Кай открыл глаза, опуская руку. Внимательно вгляделся в лицо спутника, точно пытаясь уловить оттенки ощущений в чужом теле.

– Легче?

Сабир не ответил. Боль и в самом деле утихла, будто юный лорд её рукой снял, однако это могло оказаться и мороком, внушением, с мастерством которого ему не раз приходилось встречаться. Он дёрнул плечом, тревожа рану, чтобы боль помогла ему прийти в себя: обычно только так и спасались от дурмана попавшие под власть одержимого люди.

– Не надо, – попросил Кай. – Потом сильнее болеть будет. Позволишь мне осмотреть тебя? Боль я снял, но рану нужно промыть и обработать…

– Так ты лекарь, – задумчиво протянул Сабир, снимая с плеча перевязь метательных ножей и складывая её у едва тлеющего костра. – Вот оно в чём дело… А я всё гадал, что такой юный, неопытный рыцарь делает в ближайшем окружении Ричарда. Будь ты трижды сын лорда, но без своего дара ты – никто! А вашему Ричарду дьявольски повезло – держать такой реликт под рукой…

Кай вспыхнул, отводя взгляд. Сабир скинул с себя вторую перевязь, стянул через голову монашеский балахон, под которым оказалась плотная кольчуга; с трудом, кривясь, стряхнул с себя металлическую сетку, и скинул следом тонкую нательную рубашку, пропитавшуюся кровью. Без одежды он оказался намного стройнее, чем Кай предполагал: смуглый, жилистый, подвижный и, как оказалось, практически лысый – здесь, на Востоке, это было редкостью и, возможно, даже бесчестием: мужчина, не носящий бороды, бритый наголо…

Впрочем, бесчестием как для арабов, так и для христиан считалось брать плату за чью-то смерть. Но для сторонников Горного Старца, или Шейха, чужое мнение имело слишком малый вес, чтобы обращать внимание на подобные предрассудки.

Палестинский убийца отличался от всех, виденных им раньше, и Кай просто терялся в догадках. Кто же он на самом деле, и чего ждать от такого, как этот Сабир?

– Рана свежая, – проговорил Кай, рассматривая глубокий порез – ассасина наградили тычковым ударом. Если бы не кираса, убийцу проткнули бы насквозь, насадив на клинок, как дичь на вертел. – Когда ты успел её получить?

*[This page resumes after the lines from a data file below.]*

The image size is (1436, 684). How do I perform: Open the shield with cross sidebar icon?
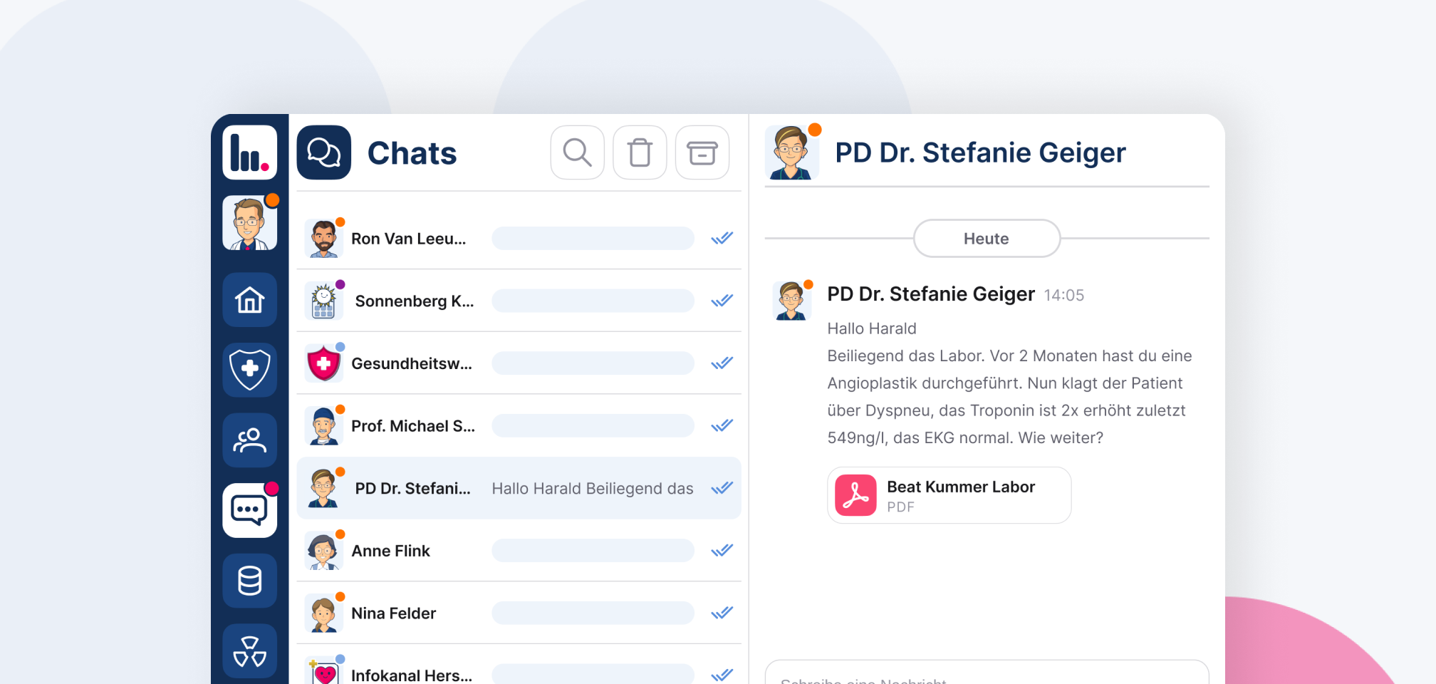pyautogui.click(x=249, y=369)
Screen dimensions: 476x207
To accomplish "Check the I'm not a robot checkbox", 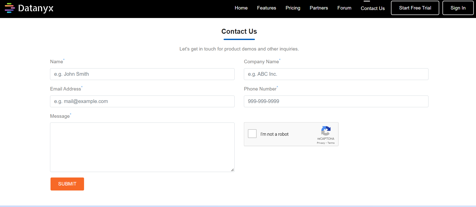I will [x=252, y=134].
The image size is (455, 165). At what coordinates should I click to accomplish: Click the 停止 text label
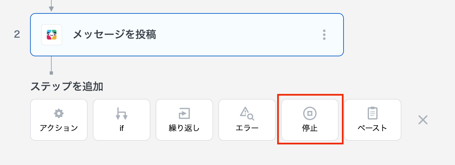click(x=310, y=128)
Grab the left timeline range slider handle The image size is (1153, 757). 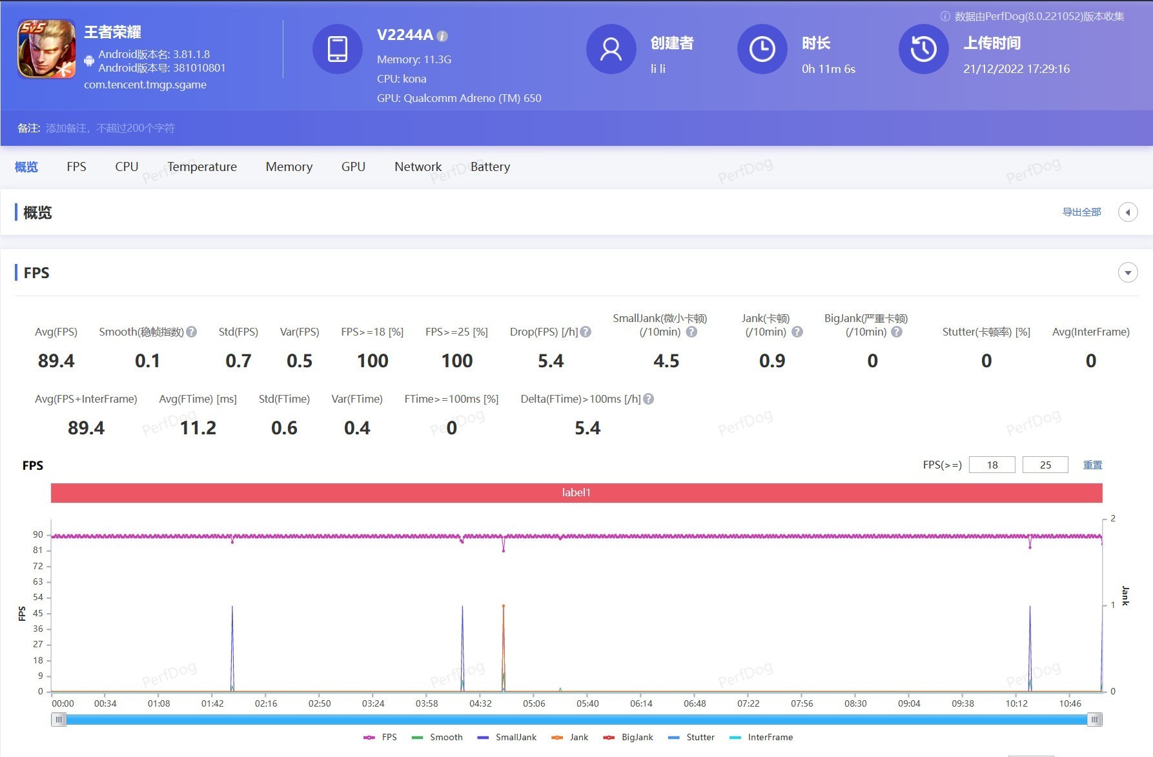coord(59,720)
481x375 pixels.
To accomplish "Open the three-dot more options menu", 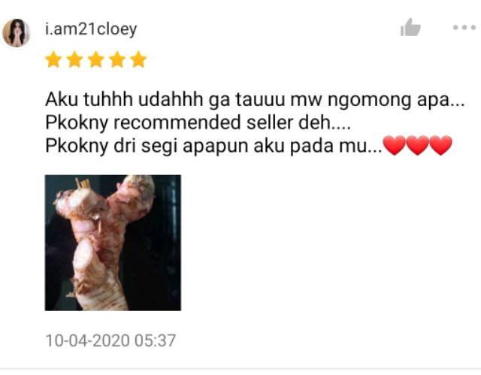I will [x=464, y=28].
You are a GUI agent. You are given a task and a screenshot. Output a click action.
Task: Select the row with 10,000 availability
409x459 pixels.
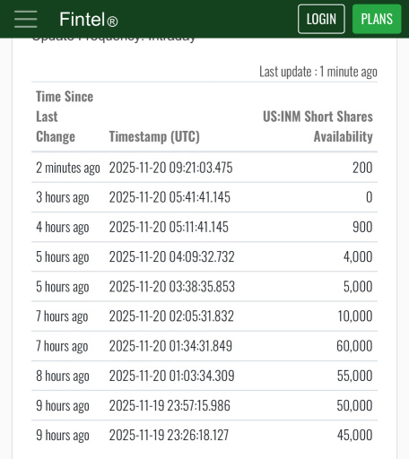click(205, 316)
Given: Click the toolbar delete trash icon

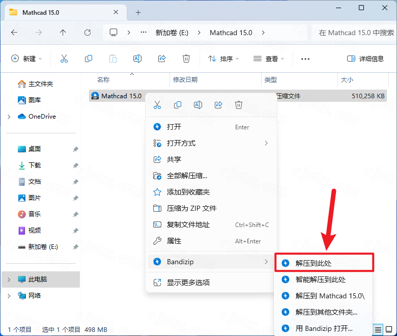Looking at the screenshot, I should coord(186,59).
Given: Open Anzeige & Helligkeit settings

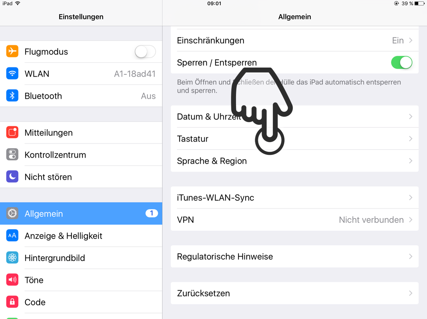Looking at the screenshot, I should [x=81, y=235].
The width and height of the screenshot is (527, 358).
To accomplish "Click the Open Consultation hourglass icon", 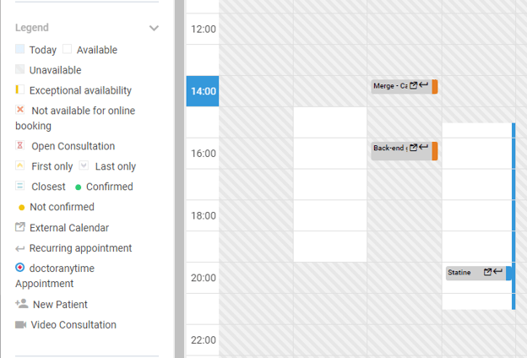I will click(20, 146).
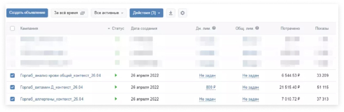Edit the 800 ₽ daily limit value
The image size is (344, 112).
coord(211,87)

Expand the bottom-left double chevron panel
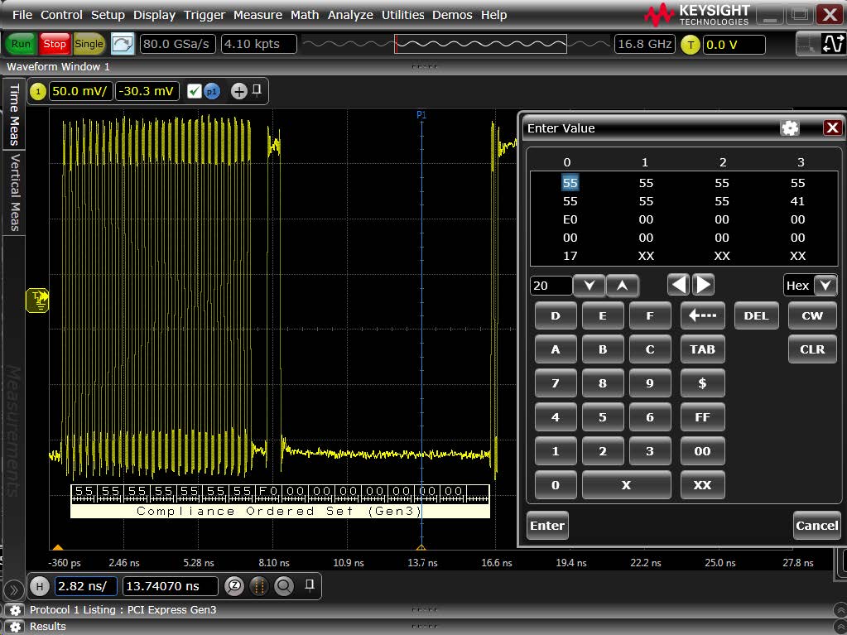14,590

– Пока ты крепко спал, – с усмешкой отозвался спутник, наблюдая за лёгкими, уверенными движениями рыцаря. Кай быстро разобрался в чужих вещах: чистой, смоченной в воде тряпицей протёр рану, наложил свежую повязку, бинтуя раненого через плечо.

– Кто-то нашёл нас?

– Попытался, – помедлив, ответил ассасин. – Возможно, родственники нашего радушного бедуина, столь любезно снабдившего нас припасами в дорогу.

– Родственники? – непонимающе уточнил Кай, разглаживая ладонью наложенную повязку. Сабир напрягся и тут же расслабился: горячая волна от прикосновения ладони рыцаря разошлась по всему телу, забирая остатки боли с собой. – Что им нужно?

– Месть, – спокойно ответил ассасин, накидывая рубашку на себя. – И то, чем можно с нас поживиться.

– Месть? – переспросил Кай, и тут же осёкся. Вспомнился вечер их отъезда: бедуин ведь так и не вышел к ним, так и не показался! И этот балахон… тот, который Сабир велел надеть Каю, чтобы быть менее заметным в пустыне среди населявших её арабов, тот, который оказался так похож на носимый хозяином шатра…

– Что ты с ним сделал? – севшим голосом спросил Кай. – Ты… убил его?!

– Тише, – поморщился Сабир. – Нам были нужны припасы: я не рассчитывал на двоих, когда отправлялся в путь. Пришлось заглянуть на огонёк. Он не дал бы нам уйти, созвал бы всех родственников для погони, и на этом наше путешествие окончилось. А так мы забрались достаточно далеко, чтобы они не сразу вышли на след. Тех, кто всё же попытался, я устранил. Не переживай, крестоносец. Я сказал, что мы доберёмся до Тира, и мы туда доберёмся. И если наш путь и прервётся, то уж точно не из-за беснования одичавшего кочевника.